海外製ルーター、米国から事実上の追放。
米国のWi-Fiルーター事情、地味にとんでもないことになっています。米国連邦通信委員会(FCC)が2026年3月23日、外国で生産された消費者向けルーターをCovered Listに追加し、新規モデルのFCC認可を原則止める規制を始めたようです。
対象は、米国外で生産された消費者向けルーターです。3月23日までにFCCの承認を得ている既存モデルは引き続き輸入・販売・使用できますが、新しいモデルは、米国防総省系の当局または国土安全保障省(DHS)が条件付きで承認したものなどを除き、米国市場に入れにくくなりました。

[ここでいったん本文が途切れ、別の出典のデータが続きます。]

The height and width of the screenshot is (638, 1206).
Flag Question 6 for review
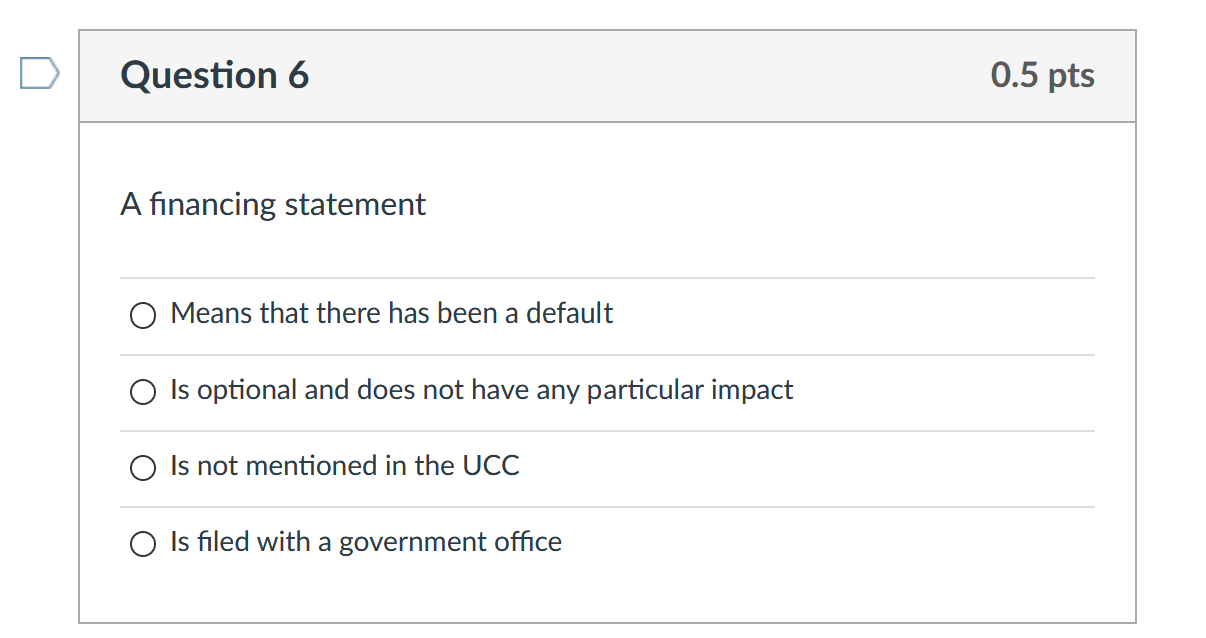[x=39, y=75]
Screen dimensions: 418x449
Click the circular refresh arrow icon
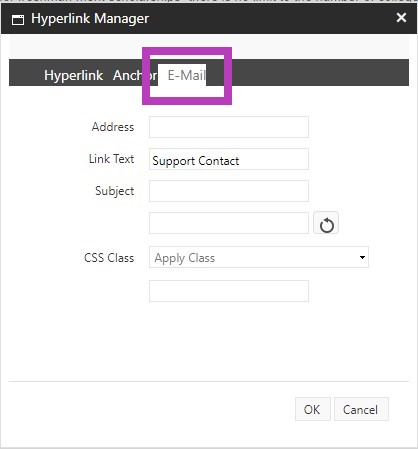(326, 223)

なお、既存製品のソフトウェアやファームウェアの更新については、当初2027年3月1日までの時限的な猶予でしたが、FCCはこれを少なくとも2029年1月1日まで延長しています。
こうした規制の背景として大きく見られているのが、中国発祥の通信機器ブランドTP-Linkをめぐる安全保障上の懸念です。ちなみにFCCの枠組み自体は企業国籍ではなく生産地で線引きされ、外国で生産された消費者向けルーター全般にかかります。
2024年8月には、米下院の超党派議員が「異常なレベルの脆弱性」などを理由に商務省へ調査を求めました。さらに2024年10月にはMicrosoftが、中国系の脅威アクターが、TP-Link製SOHOルーターが多数を占める侵害済みデバイス網を使い、政府機関や防衛産業を含む組織を狙ったパスワードスプレー攻撃を行っていたと報告しています。
米政府が警戒する核心の一つは、中国法のもとで企業や個人が国家情報活動への協力を求められ得る点です。米当局者や議員は、有事などに中国側の影響下で悪意ある更新が配信されるのではないかと懸念しています。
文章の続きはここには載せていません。